Mais le propriétaire répondit à l’un d’eux : «Mon ami, je ne te cause aucun tort. Tu as convenu avec moi de travailler pour une pièce d’argent par jour, n’est-ce pas ? Prends donc ton salaire et va-t’en. Je veux donner à ce dernier engagé autant qu’à toi.
N’ai-je pas le droit de faire ce que je veux de mon argent ?
Paul a été baptisé ce Dimanche dans l’intimité familiale. La cérémonie de Baptême de Gazinet est toujours très appréciée car elle pose de nombreux gestes, tirés des paroles et des actions du Christ Jésus durant son ministère. Nous avons pris le temps, comme a chaque fois, de commenter chaque geste posé, afin que le baptême du jeune enfant soit aussi une évocation, pour chacune et chacun, de notre propre baptême.
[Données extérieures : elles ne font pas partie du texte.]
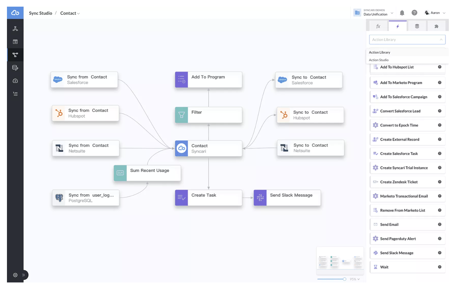Expand the left sidebar with double chevron

pos(24,275)
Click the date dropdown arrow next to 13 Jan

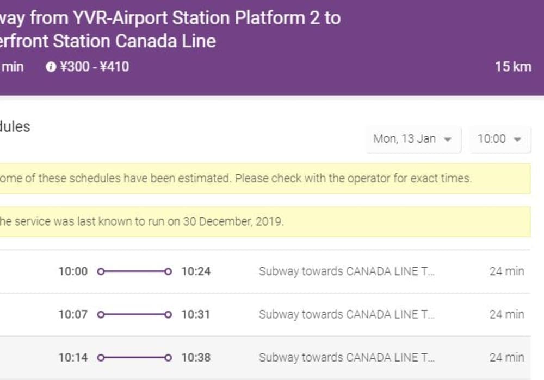pos(448,140)
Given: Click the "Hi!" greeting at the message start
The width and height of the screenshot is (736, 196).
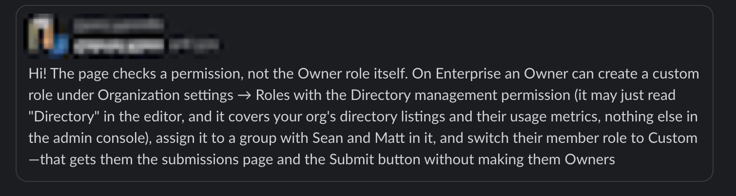Looking at the screenshot, I should [38, 74].
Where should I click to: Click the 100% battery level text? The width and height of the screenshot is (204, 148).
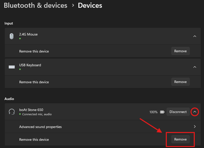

Paul est le 3e baptisé, après ses soeurs Lou en 2020 et Maya en 2023. Ses cousines et cousins ont été très attentifs et ont transmis à Paul des petits dessins pour lui montrer leur affection. C’est aussi l’occasion de parler de Jésus aux petits. Les témoignages des parrain et marraine ont aussi résonné de Foi et d’affection.
Paul est le 30e baptisé depuis l’ouverture de la chapelle et peu à peu la communauté gallicane s’agrandit sur Montbrison, chacun chacune y apportant sa foi, sa joie ou ses peines.